Date of Award

Winter 2022

Project Type


Program or Major

Natural Resources

Degree Name

Master of Science

First Advisor

Jessica Ernakovich

Second Advisor

Robyn Barbato

Third Advisor

Alexandra Contosta


Soil structure plays a critical role in shaping soil microbial communities, who directly influence biogeochemical cycling1–4. Although well-studied in temperate systems, the importance of physical structure on soil microbial community diversity, function, and overall activity in permafrost soils is largely unknown. I hypothesized that (1) decreases in pore connectivity would increase microbial diversity based on an expected inverse relationship between diversity and connectivity; (2) soil with an increased abundance of larger pores (> 75 µm), which are uninhabitable because they are too large to sustain liquid water, will exhibit lower bacterial and archaeal abundance and (3) the surface area of ice inclusions, which represents potentially habitable space in the form of brine channels, will be positively correlated with the abundance of active microbes. To test these hypotheses, I analyzed eight permafrost cores from three distinct sites in Alaska.
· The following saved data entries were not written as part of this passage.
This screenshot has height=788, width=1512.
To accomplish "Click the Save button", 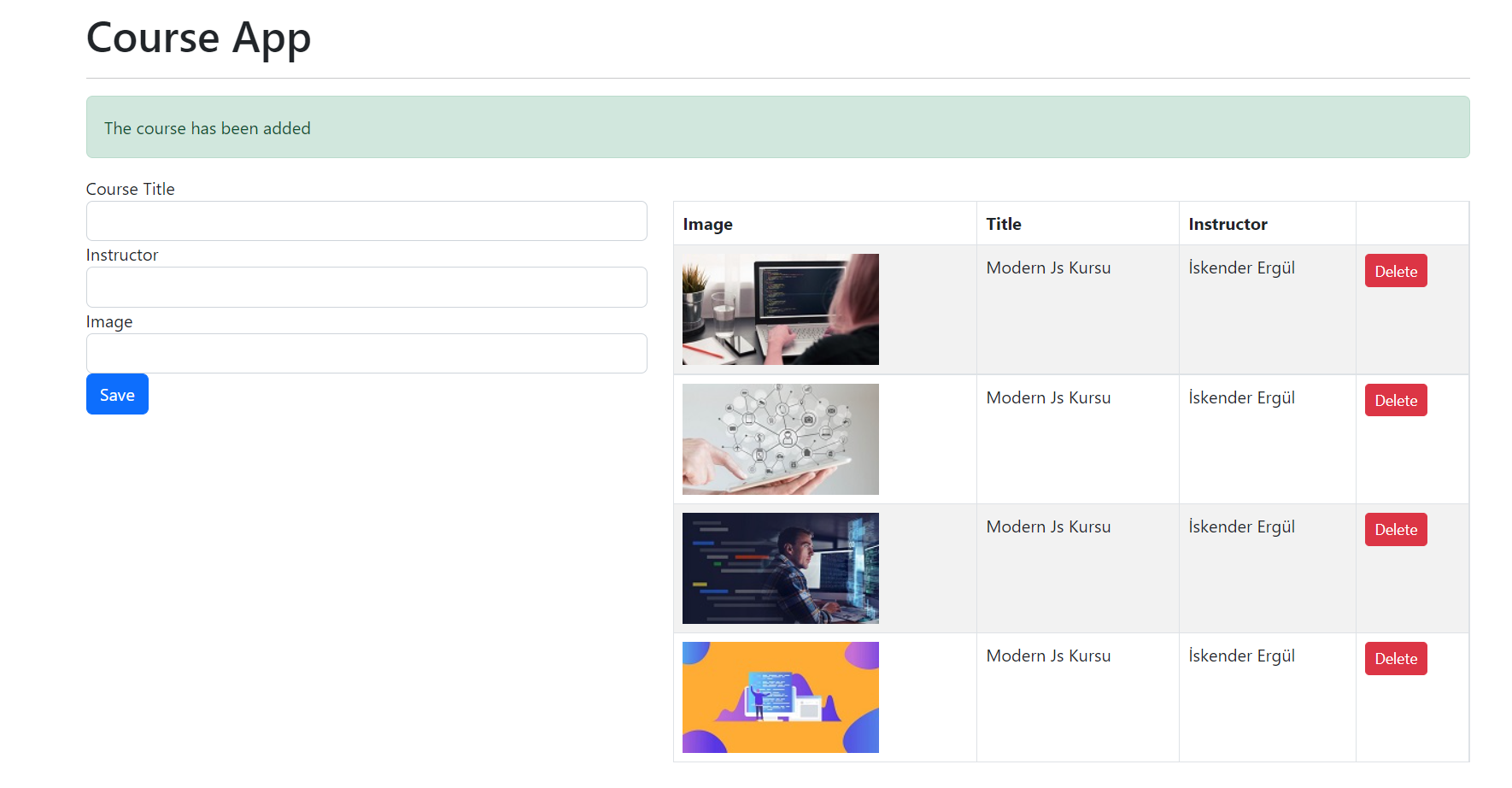I will coord(116,394).
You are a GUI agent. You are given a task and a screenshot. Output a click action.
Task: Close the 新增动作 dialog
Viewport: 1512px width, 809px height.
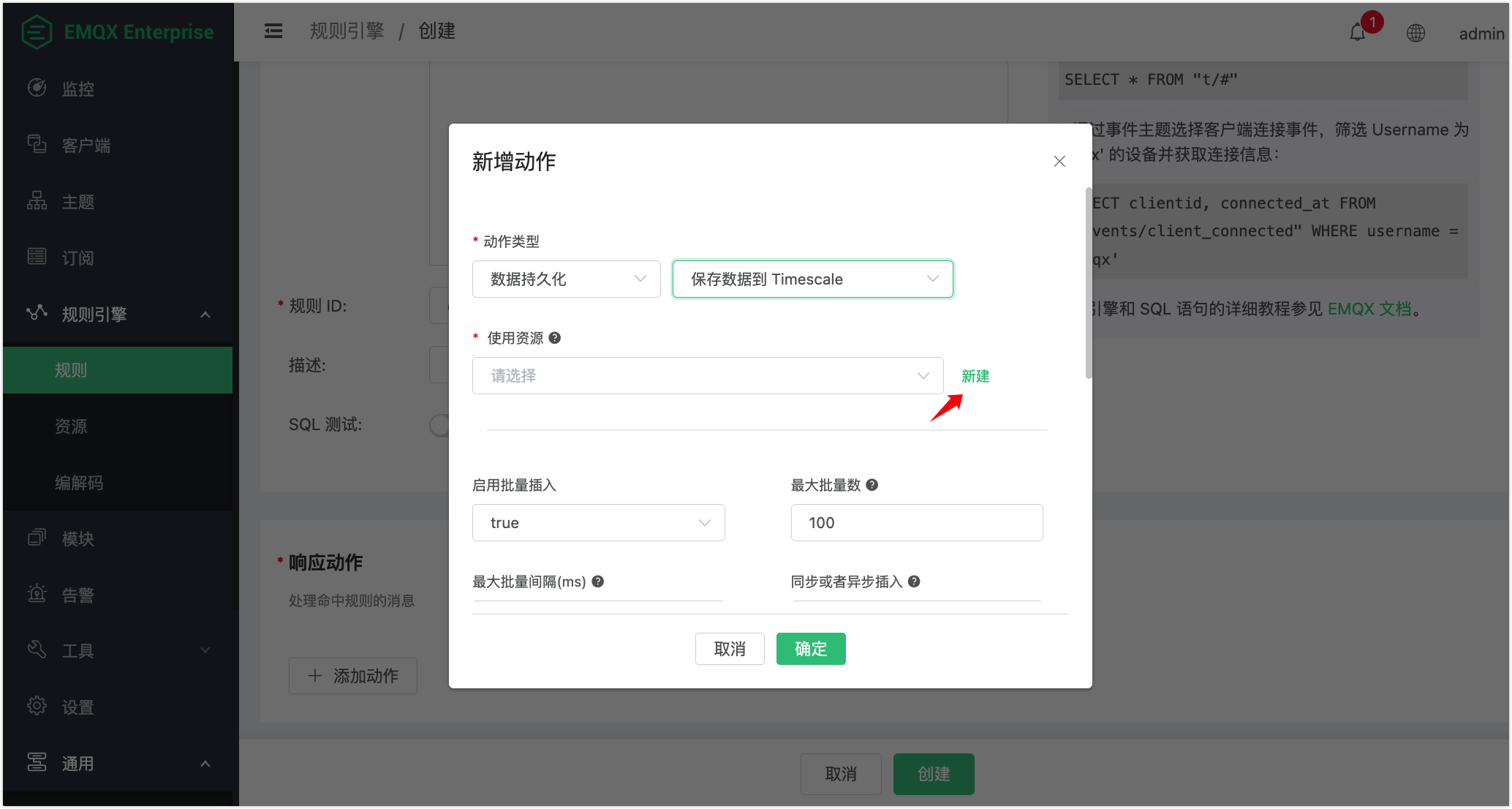[x=1059, y=161]
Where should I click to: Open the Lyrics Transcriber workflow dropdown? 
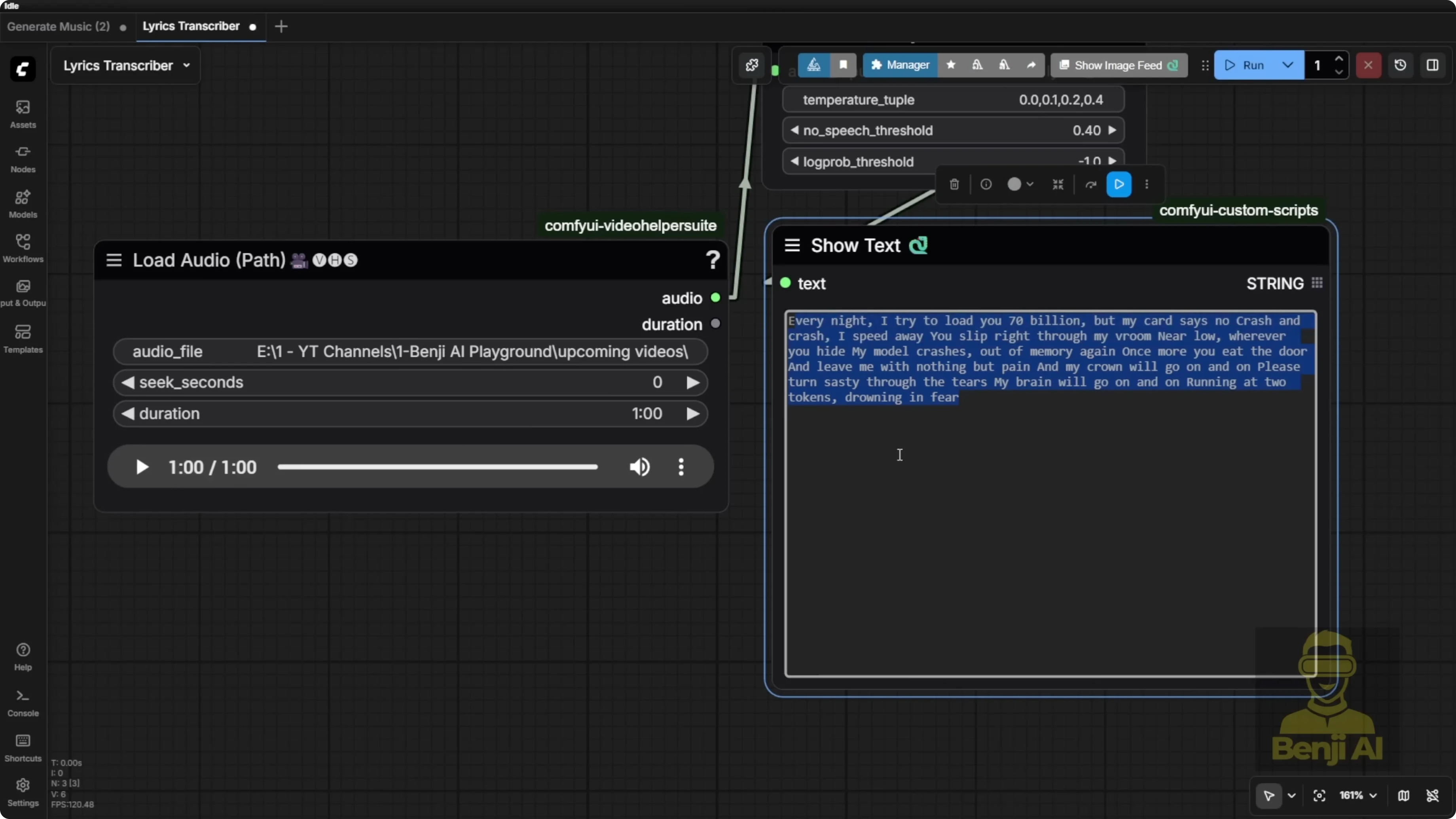(x=186, y=65)
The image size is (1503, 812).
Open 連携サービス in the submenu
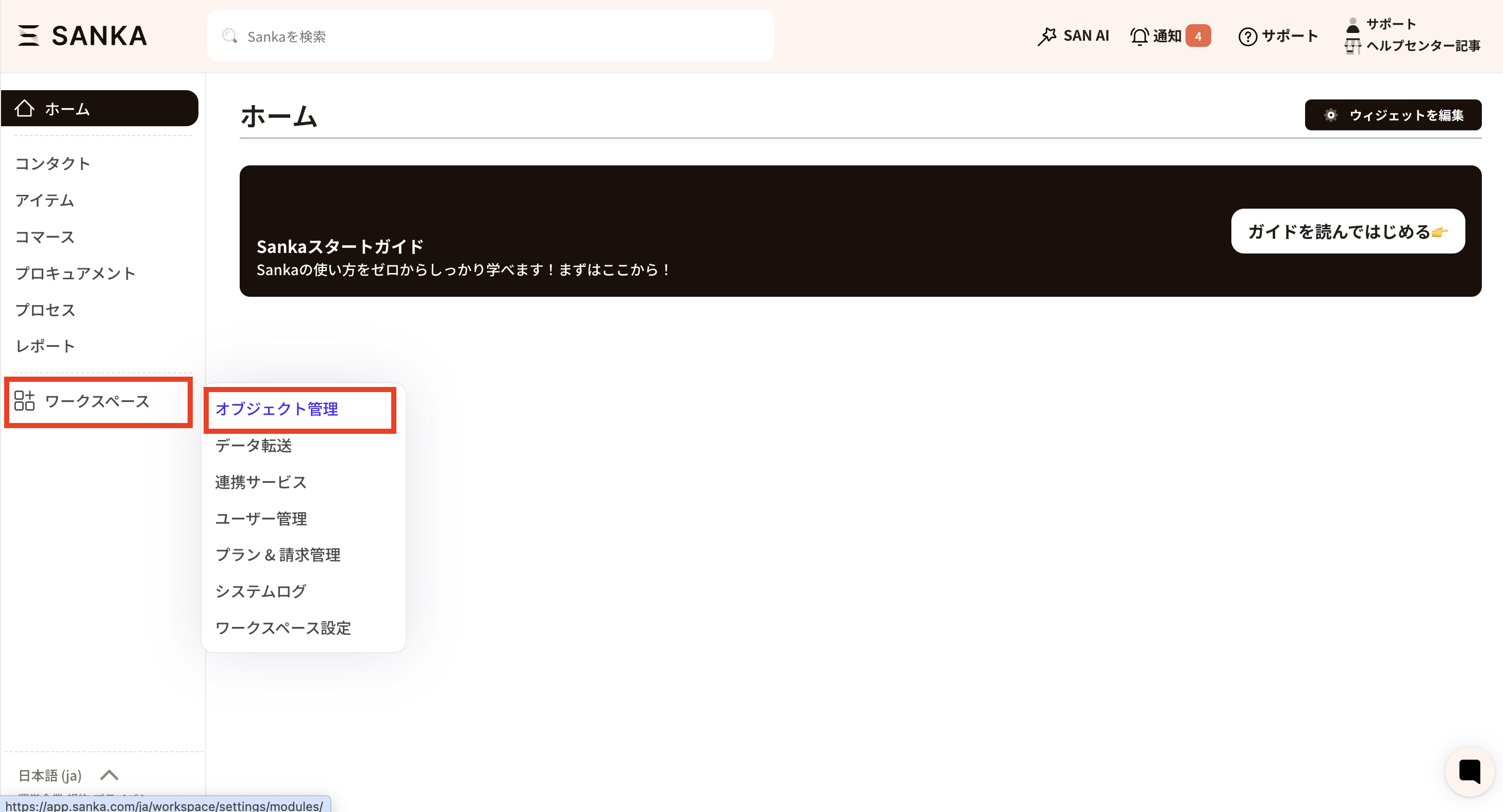pyautogui.click(x=260, y=482)
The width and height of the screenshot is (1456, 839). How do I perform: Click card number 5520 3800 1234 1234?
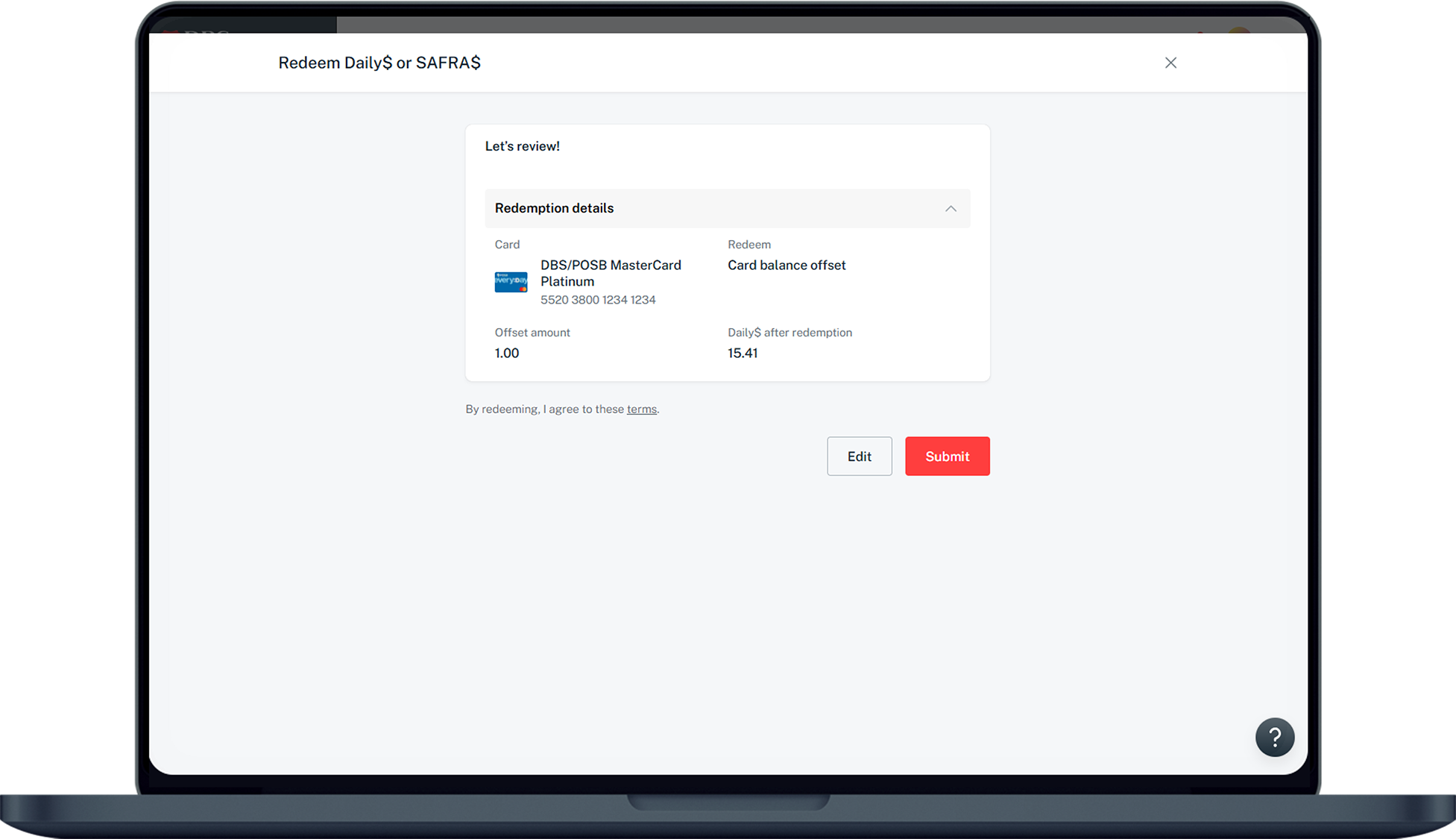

Fine scale heterogeneity in soil physical and biological characteristics was captured from triplicate subsamples per core. To quantify soil ice inclusions and pore architecture, I scanned permafrost at -10 ºC using X-ray Computed Tomography to maintain its structure. Following scanning, both DNA and RNA were extracted from the permafrost and analyzed via amplicon sequencing and quantitative PCR of the 16S region. I analyzed the total and active microbial community diversity, and abundance. I found that at a scanning resolution of 20 µm only macro-scale features (>75 µm) could be quantified. Despite the limitation to the resolution, permafrost soil appears to share characteristics with temperate soils like the dominant pore size class (75-100 µm) and the positive relationship between total porosity and pore connectivity. I also found a negative relationship between macroporosity and microbial diversity, indicating that dispersal limitation in permafrost and past soil conditions may contribute to the spatial structure of microbial community diversity currently seen in permafrost. Additionally, soil structure did not influence the abundance of the active microbial community, indicating. I require finer scale structural and microbial data to disentangle any existing relationships. Gaining these insights could help us understand how soil physical structure acts to influence community structure in this extreme environment.